----- SOURCE PASSAGE -----
The Complete Guide to Time Series Analysis with DuckDB: From MoM/YoY to User Retention

You’ve definitely encountered these requirements before:
- “How much did sales grow month-over-month last month?”
- “What’s the year-over-year trend for each quarter this year?”
- “What’s the 7-day moving average?”
- “When was each user’s most recent order?”
The traditional approach uses pandas with a bunch of groupby + shift + rolling operations — verbose code that’s easy to get wrong. With DuckDB, you can handle all time series operations in a single SQL query, and it runs faster.
1. Month-over-Month & Year-over-Year Calculations
Given a sales table sales(date, amount), let’s calculate both month-over-month (MoM) growth and year-over-year (YoY) growth.
SELECT
date_trunc('month', sale_date) AS month,
SUM(amount) AS monthly_revenue,
-- MoM: compare with previous month
LAG(SUM(amount)) OVER (ORDER BY date_trunc('month', sale_date)) AS prev_month_revenue,
ROUND(
100.0 * (SUM(amount) - LAG(SUM(amount)) OVER (ORDER BY date_trunc('month', sale_date)))
-----
LIST OF TASKS:
A: Write out the part of the DuckDB guide starting with "You’ve definitely encountered" and going on through "it runs faster.".
B: Based on the DuckDB guide, answer yes or no to each statement and quote the words that decide it: (i) the traditional pandas approach produces verbose code that is easy to get wrong; (ii) DuckDB runs slower than the traditional approach; (iii) one of the listed requirements asks for a 30-day moving average.
You won't need the entries that come after the DuckDB guide.
----- DATASET EXTRACT -----
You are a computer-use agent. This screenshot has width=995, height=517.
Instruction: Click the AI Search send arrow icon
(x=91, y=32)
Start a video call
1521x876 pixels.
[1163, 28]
-----
----- DATASET EXTRACT -----
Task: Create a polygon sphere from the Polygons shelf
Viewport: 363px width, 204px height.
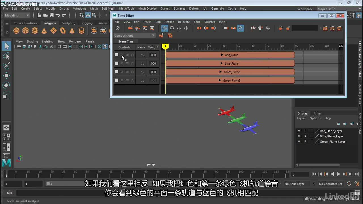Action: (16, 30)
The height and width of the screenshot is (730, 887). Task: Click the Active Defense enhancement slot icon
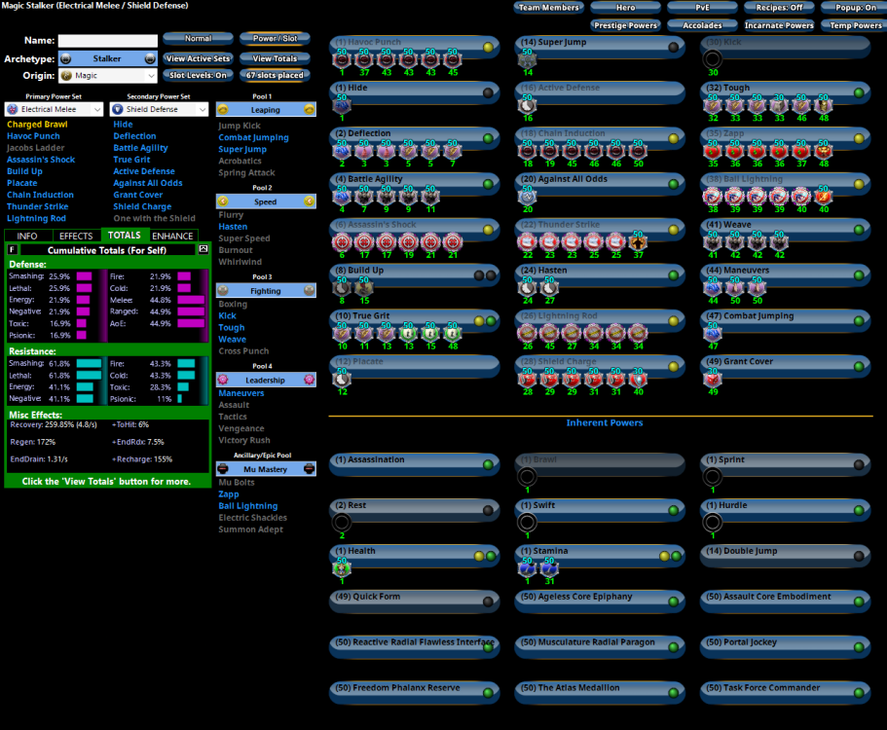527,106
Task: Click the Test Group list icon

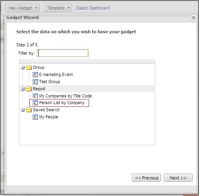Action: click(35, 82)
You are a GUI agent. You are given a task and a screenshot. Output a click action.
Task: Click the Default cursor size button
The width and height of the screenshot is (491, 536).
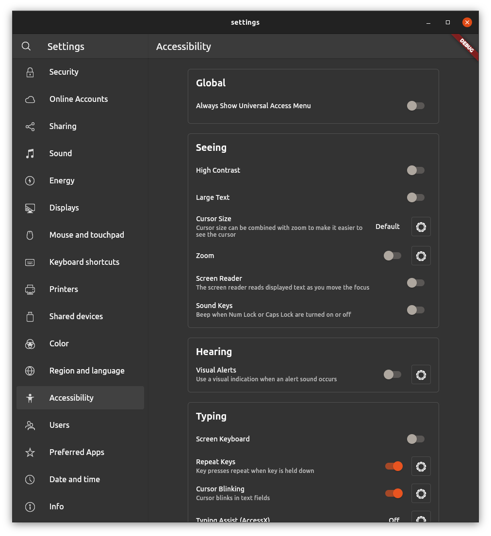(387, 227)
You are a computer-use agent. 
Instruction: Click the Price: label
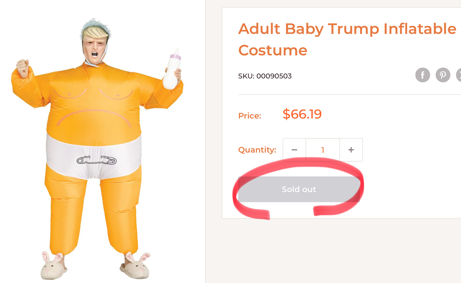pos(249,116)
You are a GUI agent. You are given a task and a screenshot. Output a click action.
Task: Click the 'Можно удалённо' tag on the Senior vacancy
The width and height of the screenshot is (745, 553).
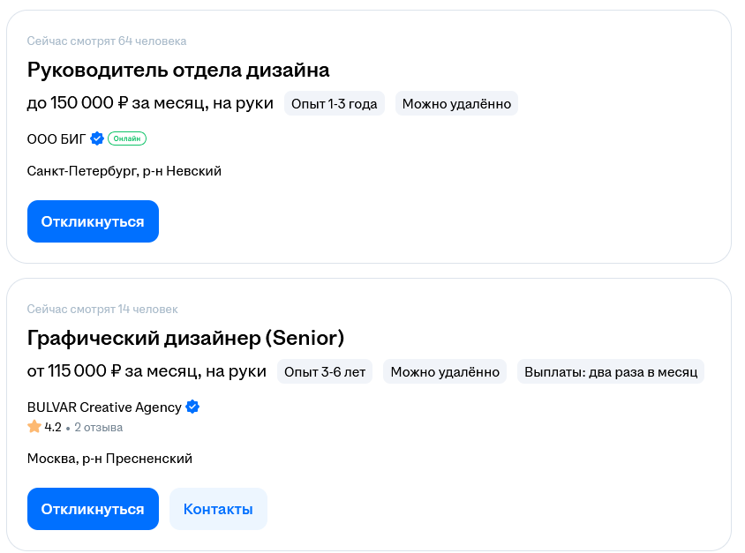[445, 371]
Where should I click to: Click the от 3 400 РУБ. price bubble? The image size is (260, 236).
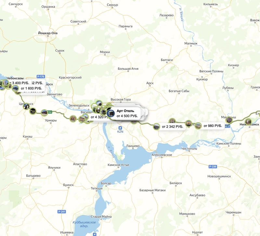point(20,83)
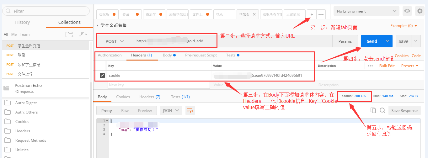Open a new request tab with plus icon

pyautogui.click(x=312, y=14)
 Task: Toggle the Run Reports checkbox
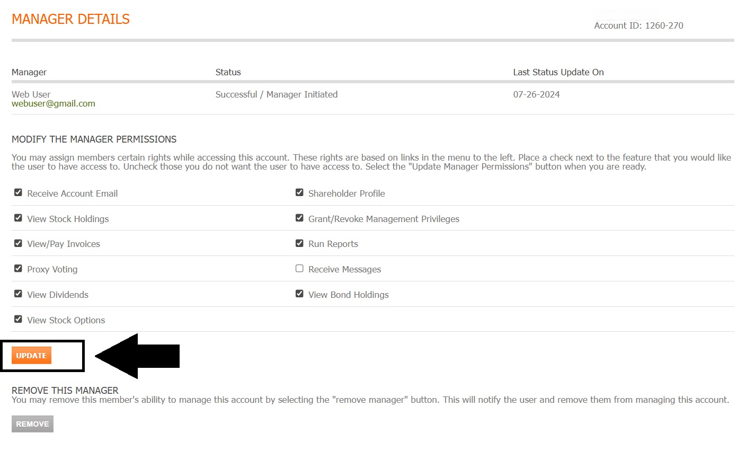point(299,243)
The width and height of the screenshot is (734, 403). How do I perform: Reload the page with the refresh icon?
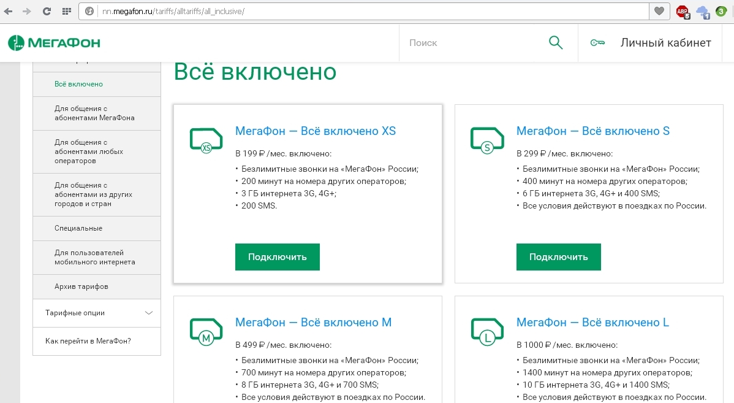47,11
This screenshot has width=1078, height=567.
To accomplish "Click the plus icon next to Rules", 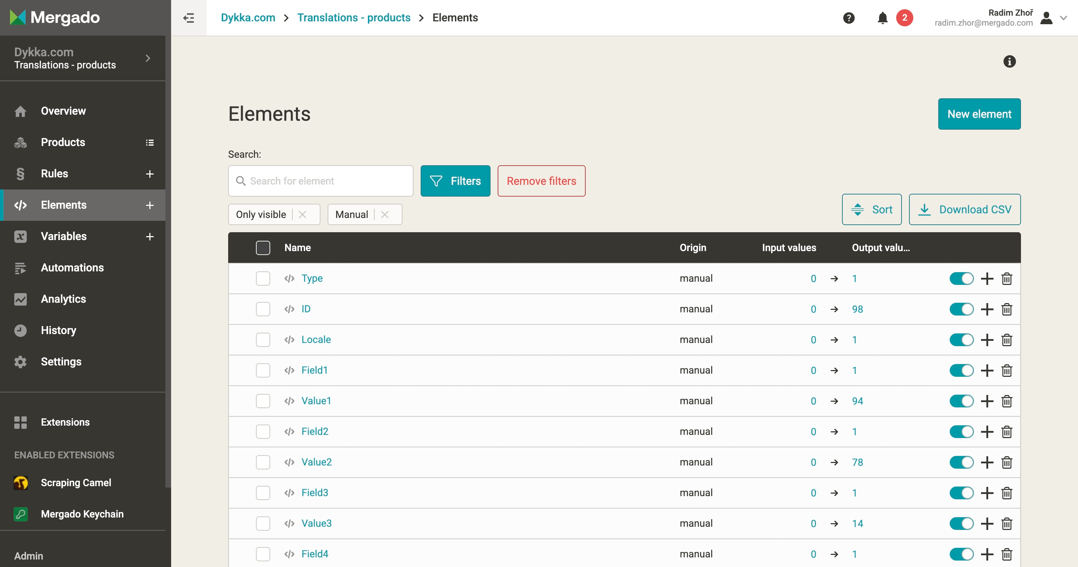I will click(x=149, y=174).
-----
RESPONSES FOR EACH TASK:
A:
You’ve definitely encountered these requirements before:
- “How much did sales grow month-over-month last month?”
- “What’s the year-over-year trend for each quarter this year?”
- “What’s the 7-day moving average?”
- “When was each user’s most recent order?”
The traditional approach uses pandas with a bunch of groupby + shift + rolling operations — verbose code that’s easy to get wrong. With DuckDB, you can handle all time series operations in a single SQL query, and it runs faster.

B:
(i) Yes: "verbose code that’s easy to get wrong"
(ii) No: "and it runs faster"
(iii) No: "What’s the 7-day moving average?"